WHAT YOU NEED TO DO: Can you write out the material again, requests included, starting with the line containing "Task: Click the heading 'How to straighten'" and going on through the line containing "(567, 566). coord(291,49)"? Multiply each answer coordinate by 0.6 and round to whole numbers, with halves going up, leaving every other number unchanged.

— BEGIN RECORD EXTRACTS —

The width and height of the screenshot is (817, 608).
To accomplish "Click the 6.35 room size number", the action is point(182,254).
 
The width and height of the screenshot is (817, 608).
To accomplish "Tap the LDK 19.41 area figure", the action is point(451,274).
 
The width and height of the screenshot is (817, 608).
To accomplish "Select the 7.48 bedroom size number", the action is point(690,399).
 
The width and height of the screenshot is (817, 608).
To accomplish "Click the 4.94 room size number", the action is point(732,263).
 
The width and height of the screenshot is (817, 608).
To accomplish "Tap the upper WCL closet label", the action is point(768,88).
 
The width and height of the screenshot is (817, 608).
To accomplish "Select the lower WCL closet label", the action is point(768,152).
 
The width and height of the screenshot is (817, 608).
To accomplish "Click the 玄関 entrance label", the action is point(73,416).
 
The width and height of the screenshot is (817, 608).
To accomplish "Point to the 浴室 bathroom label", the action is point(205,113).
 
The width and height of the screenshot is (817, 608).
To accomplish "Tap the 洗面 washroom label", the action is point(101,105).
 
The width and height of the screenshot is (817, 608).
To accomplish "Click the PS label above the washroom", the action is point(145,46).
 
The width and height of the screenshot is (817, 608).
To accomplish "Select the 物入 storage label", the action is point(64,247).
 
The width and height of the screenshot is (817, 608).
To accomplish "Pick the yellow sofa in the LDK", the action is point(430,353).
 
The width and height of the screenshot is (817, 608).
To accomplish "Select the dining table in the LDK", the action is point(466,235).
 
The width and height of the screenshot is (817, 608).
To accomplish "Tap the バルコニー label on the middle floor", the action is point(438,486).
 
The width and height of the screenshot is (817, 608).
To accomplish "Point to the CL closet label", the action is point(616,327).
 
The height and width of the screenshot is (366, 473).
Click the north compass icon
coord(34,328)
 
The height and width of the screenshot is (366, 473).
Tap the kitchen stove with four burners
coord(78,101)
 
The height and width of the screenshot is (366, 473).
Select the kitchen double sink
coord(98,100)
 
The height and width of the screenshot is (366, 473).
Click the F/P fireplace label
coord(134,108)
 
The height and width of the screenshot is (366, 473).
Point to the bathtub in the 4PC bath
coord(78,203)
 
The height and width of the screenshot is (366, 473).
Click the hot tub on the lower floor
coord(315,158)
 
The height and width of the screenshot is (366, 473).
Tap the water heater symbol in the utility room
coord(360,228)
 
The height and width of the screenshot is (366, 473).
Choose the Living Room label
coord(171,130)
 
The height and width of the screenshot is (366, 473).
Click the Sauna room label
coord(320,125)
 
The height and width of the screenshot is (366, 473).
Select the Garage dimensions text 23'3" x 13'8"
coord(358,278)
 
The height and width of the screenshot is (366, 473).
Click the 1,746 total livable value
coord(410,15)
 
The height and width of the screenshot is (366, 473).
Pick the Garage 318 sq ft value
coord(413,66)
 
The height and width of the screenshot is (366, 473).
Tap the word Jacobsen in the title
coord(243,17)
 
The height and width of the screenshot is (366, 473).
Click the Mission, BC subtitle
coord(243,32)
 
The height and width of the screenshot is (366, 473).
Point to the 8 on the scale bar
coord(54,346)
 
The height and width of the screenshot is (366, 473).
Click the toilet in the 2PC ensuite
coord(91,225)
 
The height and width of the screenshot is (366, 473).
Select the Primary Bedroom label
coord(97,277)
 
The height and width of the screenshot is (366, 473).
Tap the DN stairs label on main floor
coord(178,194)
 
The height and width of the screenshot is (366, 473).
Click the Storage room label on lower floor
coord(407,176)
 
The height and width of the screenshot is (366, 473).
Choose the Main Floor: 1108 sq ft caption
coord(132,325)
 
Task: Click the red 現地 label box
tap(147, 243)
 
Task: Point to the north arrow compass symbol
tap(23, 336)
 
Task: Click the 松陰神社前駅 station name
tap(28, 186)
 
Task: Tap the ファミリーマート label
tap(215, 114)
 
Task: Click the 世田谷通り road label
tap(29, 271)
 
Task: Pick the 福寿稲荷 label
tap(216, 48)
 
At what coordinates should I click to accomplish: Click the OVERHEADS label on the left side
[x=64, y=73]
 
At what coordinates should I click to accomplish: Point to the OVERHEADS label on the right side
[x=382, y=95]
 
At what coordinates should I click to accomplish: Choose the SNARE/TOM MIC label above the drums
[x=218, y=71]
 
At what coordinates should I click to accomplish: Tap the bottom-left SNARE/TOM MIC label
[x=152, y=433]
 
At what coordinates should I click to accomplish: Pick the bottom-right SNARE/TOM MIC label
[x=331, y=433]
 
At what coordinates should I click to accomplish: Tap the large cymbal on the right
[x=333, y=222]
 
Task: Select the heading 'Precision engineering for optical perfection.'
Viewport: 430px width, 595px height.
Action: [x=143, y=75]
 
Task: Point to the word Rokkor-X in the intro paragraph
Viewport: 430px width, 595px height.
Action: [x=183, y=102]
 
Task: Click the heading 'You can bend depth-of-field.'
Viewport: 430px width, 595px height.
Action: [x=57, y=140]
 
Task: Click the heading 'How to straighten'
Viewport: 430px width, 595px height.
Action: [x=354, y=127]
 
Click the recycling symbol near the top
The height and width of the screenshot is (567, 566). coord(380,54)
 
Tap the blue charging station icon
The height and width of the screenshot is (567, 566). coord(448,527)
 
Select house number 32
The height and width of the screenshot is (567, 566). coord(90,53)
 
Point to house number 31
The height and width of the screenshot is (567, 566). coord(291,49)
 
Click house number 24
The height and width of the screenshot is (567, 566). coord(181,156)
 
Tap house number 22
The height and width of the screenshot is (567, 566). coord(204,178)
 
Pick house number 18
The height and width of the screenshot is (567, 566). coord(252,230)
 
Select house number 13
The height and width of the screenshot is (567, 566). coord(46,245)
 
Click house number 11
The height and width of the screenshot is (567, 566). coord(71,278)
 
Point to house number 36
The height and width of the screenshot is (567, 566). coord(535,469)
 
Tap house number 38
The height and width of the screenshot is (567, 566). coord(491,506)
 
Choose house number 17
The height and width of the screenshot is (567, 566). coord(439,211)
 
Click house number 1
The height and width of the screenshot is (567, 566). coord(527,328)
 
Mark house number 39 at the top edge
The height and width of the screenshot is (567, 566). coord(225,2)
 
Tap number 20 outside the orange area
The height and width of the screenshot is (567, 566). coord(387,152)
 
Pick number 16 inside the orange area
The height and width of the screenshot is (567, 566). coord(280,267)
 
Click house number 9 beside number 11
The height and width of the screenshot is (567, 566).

— END RECORD EXTRACTS —

THE ANSWER:
Task: Click the heading 'How to straighten'
Viewport: 430px width, 595px height.
Action: [x=212, y=76]
 
Click the recycling symbol near the top
The height and width of the screenshot is (567, 566). coord(228,32)
 
Tap the blue charging station icon
The height and width of the screenshot is (567, 566). coord(269,316)
 
Select house number 32
The height and width of the screenshot is (567, 566). coord(54,32)
 
Point to house number 31
The height and width of the screenshot is (567, 566). coord(175,29)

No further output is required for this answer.